Joseph Jude

IronPython Learnings

2008.09.07 / /

None

Recently I started developing Windows Desktop Applications in IronPython - a Python language port for Windows.NET. I blogged about the application already here.

In the post, I’m sharing what I learned in the process with a hope that it will be helpful to someone else.

Visual Studio as ipy development environment

You can download IronPython and start to develop using your favorite text editor. However having a Visual Studio environment helps. Fundamentally it involves:

Designing Windows Forms

With Visual Studio Integration, designing of Windows Forms is a simple drag and drop operation. Of course code generated by VS may not be as elegant as some Python purists like; but it works well.

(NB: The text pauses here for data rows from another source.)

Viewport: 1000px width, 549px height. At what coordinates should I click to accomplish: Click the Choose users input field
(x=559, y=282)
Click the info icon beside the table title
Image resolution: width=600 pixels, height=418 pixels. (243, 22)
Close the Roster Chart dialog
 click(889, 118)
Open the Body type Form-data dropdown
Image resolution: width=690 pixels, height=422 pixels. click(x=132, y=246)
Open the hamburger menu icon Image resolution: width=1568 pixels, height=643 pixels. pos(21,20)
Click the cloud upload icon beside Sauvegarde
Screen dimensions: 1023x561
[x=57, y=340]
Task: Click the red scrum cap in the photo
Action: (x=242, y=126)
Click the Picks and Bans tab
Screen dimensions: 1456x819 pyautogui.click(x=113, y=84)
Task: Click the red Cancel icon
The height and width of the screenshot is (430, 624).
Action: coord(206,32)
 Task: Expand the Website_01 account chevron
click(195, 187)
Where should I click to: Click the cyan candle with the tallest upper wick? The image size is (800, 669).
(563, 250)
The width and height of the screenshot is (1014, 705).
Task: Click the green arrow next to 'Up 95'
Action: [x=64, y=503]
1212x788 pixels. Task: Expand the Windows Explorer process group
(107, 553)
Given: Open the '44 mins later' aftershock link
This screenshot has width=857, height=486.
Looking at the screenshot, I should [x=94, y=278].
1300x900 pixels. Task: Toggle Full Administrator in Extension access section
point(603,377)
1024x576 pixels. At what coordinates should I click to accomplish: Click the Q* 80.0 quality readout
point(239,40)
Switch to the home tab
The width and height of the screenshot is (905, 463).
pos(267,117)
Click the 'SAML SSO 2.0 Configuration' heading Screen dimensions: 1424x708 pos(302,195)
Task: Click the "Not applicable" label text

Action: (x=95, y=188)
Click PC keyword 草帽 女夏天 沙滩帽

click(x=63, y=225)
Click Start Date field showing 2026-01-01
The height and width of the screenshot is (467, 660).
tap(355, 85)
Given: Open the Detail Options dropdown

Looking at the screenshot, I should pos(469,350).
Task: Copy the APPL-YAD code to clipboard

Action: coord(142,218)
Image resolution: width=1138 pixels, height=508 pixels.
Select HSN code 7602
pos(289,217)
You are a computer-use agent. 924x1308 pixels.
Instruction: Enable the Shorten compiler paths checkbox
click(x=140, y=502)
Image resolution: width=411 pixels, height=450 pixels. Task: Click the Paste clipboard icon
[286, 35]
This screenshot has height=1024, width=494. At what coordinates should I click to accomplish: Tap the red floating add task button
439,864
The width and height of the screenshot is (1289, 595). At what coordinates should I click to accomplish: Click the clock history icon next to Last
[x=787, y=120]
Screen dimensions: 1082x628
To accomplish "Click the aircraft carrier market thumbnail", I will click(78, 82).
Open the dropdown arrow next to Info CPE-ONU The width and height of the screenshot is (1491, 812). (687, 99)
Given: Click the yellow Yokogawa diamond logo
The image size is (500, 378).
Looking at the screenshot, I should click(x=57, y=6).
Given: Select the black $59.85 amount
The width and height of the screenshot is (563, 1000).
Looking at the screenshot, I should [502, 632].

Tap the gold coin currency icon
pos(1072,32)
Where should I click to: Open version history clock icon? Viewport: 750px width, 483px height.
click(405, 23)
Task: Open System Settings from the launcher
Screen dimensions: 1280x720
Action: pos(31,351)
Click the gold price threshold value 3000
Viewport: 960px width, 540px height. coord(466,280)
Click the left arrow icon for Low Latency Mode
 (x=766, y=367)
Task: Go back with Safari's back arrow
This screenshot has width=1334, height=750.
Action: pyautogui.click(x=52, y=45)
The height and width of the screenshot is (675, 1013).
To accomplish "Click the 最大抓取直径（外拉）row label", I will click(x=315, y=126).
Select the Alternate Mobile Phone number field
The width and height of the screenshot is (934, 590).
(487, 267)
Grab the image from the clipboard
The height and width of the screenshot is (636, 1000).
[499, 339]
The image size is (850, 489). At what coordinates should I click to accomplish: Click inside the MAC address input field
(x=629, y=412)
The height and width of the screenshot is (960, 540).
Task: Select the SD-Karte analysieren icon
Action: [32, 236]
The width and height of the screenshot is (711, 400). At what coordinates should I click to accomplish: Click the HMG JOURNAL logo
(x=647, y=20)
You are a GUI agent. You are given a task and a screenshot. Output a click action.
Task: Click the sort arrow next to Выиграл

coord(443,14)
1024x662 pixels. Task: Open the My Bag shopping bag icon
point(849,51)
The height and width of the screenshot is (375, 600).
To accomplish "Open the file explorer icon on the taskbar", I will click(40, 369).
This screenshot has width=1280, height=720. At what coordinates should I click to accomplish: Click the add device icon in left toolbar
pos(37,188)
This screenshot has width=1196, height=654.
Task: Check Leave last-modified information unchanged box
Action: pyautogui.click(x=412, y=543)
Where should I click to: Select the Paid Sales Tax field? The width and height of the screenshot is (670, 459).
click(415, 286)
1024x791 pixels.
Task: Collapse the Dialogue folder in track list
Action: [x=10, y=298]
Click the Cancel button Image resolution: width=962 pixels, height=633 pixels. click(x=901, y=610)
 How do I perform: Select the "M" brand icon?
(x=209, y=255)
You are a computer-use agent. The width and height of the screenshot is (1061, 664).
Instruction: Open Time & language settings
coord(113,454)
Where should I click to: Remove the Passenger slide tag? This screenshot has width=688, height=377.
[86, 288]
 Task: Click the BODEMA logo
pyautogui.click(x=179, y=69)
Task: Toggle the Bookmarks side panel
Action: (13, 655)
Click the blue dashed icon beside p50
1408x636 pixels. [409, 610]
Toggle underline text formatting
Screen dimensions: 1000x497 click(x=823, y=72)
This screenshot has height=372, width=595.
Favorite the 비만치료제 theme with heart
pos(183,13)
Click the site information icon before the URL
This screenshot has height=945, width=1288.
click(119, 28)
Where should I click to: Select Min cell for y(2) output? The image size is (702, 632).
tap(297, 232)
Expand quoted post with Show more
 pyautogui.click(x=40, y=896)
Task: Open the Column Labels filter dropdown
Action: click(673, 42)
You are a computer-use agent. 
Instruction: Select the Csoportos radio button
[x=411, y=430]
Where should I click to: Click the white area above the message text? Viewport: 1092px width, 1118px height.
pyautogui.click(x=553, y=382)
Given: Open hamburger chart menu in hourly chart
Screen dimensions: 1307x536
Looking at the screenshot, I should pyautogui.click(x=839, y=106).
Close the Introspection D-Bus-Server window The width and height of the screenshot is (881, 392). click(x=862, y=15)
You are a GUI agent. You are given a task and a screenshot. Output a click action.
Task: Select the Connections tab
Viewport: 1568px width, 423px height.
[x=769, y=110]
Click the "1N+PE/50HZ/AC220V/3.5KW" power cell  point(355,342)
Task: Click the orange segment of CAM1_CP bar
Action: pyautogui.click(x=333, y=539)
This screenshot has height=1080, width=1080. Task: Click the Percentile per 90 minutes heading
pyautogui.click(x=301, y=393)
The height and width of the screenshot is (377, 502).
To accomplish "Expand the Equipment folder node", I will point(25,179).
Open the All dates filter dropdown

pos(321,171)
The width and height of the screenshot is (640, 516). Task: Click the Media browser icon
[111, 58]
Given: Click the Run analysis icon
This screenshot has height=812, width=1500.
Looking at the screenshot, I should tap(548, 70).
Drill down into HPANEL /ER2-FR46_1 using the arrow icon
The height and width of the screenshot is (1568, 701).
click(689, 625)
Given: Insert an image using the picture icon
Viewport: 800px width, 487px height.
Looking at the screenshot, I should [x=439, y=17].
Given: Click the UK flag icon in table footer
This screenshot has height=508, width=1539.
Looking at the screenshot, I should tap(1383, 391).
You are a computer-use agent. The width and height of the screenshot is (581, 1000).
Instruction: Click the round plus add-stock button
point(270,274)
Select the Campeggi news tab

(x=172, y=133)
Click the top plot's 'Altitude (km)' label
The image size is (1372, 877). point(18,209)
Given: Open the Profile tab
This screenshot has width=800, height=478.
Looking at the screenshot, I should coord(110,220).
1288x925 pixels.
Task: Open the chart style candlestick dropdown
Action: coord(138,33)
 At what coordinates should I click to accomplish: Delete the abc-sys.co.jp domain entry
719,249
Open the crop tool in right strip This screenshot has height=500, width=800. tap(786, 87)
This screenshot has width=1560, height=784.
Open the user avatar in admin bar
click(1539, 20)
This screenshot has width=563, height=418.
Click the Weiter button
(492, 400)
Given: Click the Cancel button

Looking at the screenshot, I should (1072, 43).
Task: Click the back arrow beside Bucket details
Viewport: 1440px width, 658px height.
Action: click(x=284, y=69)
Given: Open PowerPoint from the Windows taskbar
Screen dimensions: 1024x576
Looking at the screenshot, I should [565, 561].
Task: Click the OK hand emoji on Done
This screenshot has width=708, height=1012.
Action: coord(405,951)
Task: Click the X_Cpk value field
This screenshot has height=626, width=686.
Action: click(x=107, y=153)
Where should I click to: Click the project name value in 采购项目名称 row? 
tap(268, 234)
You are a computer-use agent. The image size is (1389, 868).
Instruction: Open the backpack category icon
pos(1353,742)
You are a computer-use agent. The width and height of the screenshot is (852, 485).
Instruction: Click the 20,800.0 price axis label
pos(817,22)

Calling unmanaged code from IronPython

If you are into IronPython, you’ll definitely come across VoidSpace, who has a huge collection of IronPython articles.

I needed to query the active window for my application. VoidSpace discusses a solution in his pages. Better to name the namespace as a ‘UnmanagedCode’ as VoidSpace discusses in the solution. I named it as the name of the application and that created a lot of trouble and was difficult to troubleshoot.

Logging in IronPython

IPY doesn’t include standard python libraries (at least as of 1.1). So I used a NSpring .NET logging library.

(I found out that any .NET library can be used with IronPython. I did same with SQLite Library and SourceGrid, a grid library for .NET)

Finding time difference

One can find the time difference between two time variable (=System.DateTime.Now) using
timeSpent = currentEndTime.Subtract(currentStartTime)
If you want to know the differences in seconds then use
timeSpentinSec = timeSpent.TotalSeconds.ToString()
timeSpent.Seconds() will provide only the seconds part of the timespan. TotalSeconds() provide the time difference in seconds.

Don’t forget to stop timer

I used Timer() to poll activewindow on a regular interval. However, I forgot to stop that assuming that once the form is closed all instances will be cleared. Apparently not and so the application stayed in memory even after exit. Lesson learned: stop all threads before exiting the application.